• [Required work]
Search the data for the string "width" and gather each line it is in.

• [Dataset extract]
-------

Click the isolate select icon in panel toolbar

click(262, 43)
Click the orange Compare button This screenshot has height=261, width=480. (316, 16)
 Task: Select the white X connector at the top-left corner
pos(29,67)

-------

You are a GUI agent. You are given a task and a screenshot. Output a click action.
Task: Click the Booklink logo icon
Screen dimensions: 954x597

-------

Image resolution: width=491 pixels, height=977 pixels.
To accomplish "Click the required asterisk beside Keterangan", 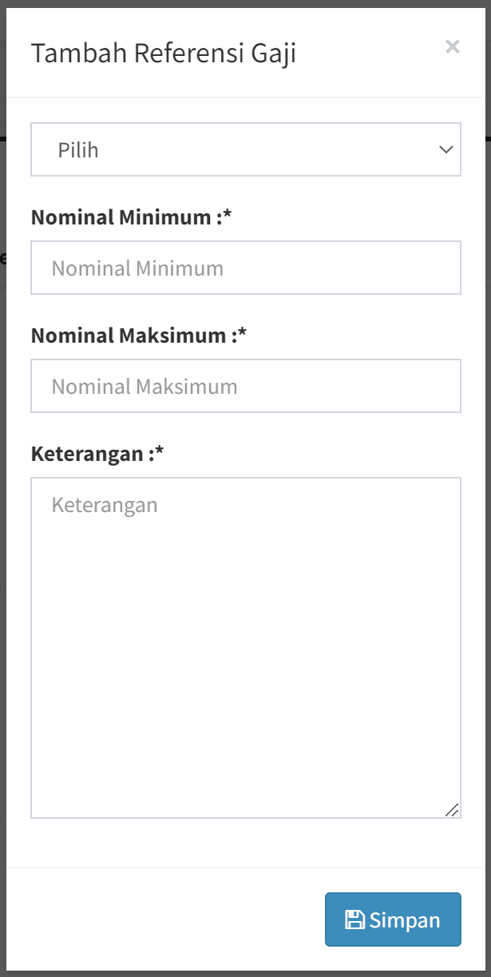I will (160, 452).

-------

• [Worked solution]
Click the orange Compare button This screenshot has height=261, width=480. (316, 16)
Image resolution: width=491 pixels, height=977 pixels.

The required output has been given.